### Data in this exercise

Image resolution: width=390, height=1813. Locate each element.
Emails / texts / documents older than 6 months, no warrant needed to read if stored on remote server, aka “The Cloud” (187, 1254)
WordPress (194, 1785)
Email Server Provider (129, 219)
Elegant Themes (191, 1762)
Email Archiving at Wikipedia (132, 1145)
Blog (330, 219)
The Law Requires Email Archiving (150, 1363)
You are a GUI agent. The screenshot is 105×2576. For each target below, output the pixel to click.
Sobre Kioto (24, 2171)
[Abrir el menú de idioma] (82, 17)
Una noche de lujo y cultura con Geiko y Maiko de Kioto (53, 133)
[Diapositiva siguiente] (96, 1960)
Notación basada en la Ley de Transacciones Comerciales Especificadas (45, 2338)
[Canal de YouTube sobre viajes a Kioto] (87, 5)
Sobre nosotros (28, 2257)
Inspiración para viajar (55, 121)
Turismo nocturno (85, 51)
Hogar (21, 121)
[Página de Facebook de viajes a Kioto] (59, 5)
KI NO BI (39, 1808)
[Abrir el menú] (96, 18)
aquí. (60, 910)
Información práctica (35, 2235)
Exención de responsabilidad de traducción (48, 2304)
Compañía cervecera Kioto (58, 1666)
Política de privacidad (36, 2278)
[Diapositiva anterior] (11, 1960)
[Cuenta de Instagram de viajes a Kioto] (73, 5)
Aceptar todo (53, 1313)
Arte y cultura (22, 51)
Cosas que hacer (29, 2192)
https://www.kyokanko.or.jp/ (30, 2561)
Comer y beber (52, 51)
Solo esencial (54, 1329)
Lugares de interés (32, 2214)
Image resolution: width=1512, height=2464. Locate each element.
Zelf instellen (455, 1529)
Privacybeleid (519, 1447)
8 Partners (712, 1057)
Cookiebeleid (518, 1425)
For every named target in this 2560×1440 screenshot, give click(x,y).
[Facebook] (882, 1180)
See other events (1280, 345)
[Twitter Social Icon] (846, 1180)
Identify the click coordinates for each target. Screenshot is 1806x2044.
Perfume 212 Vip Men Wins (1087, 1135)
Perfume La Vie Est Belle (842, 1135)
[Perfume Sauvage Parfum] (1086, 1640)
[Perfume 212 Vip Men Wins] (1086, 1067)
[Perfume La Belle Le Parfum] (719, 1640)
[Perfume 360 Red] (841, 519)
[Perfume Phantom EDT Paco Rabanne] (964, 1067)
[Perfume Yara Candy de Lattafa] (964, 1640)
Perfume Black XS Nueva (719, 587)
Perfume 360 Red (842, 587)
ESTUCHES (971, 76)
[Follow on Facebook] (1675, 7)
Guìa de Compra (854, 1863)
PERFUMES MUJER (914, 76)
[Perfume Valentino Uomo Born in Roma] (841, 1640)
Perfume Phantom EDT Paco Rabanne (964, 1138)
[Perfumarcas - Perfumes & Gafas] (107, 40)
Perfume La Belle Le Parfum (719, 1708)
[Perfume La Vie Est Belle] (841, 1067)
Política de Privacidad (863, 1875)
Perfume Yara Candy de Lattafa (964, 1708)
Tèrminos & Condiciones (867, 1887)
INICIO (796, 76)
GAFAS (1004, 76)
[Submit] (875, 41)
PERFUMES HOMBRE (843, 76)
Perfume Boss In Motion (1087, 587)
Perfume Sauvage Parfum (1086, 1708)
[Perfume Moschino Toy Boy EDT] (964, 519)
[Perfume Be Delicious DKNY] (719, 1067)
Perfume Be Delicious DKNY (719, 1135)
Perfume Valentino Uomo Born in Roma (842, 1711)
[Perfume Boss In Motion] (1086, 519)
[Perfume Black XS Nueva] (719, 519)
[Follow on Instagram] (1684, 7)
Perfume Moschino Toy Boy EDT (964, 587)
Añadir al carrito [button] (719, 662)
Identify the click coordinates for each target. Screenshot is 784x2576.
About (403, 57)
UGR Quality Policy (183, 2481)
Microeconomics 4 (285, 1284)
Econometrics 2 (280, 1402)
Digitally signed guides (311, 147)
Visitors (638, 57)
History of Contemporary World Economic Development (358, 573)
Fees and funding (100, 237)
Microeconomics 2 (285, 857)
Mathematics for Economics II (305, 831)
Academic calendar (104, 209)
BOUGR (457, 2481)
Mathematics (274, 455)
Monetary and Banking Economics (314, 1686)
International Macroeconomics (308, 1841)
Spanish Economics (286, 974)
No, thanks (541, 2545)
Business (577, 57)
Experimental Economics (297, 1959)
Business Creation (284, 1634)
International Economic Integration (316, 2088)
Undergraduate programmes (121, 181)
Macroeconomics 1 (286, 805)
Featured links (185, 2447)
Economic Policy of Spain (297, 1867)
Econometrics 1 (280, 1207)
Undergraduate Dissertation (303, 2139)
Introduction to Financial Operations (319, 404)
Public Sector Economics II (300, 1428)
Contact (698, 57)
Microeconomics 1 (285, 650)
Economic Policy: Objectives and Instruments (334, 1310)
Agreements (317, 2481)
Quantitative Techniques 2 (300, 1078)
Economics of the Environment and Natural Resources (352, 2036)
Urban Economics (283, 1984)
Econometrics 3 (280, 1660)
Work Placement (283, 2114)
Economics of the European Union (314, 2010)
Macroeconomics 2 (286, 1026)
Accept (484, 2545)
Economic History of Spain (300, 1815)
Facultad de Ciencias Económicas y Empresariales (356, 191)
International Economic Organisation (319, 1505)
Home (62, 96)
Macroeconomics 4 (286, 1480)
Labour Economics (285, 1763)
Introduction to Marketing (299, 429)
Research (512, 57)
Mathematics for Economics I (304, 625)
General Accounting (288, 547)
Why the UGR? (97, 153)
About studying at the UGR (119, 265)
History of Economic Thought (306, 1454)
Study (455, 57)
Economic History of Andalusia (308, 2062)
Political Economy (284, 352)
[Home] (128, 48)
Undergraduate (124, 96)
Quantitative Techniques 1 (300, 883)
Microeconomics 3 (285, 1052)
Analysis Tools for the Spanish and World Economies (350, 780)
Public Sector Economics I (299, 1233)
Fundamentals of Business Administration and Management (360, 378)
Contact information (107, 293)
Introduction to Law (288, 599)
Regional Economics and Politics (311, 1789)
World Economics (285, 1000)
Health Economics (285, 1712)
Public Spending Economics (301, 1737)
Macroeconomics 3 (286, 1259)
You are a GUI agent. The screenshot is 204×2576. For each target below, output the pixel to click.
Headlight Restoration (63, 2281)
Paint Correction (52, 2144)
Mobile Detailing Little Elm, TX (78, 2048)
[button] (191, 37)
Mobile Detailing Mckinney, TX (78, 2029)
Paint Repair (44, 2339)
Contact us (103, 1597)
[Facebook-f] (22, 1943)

### Assigned task
Which lines of the records above contain the word "Quantitative"? Show each of them.

### Exercise output
Quantitative Techniques 2 (300, 1078)
Quantitative Techniques 1 (300, 883)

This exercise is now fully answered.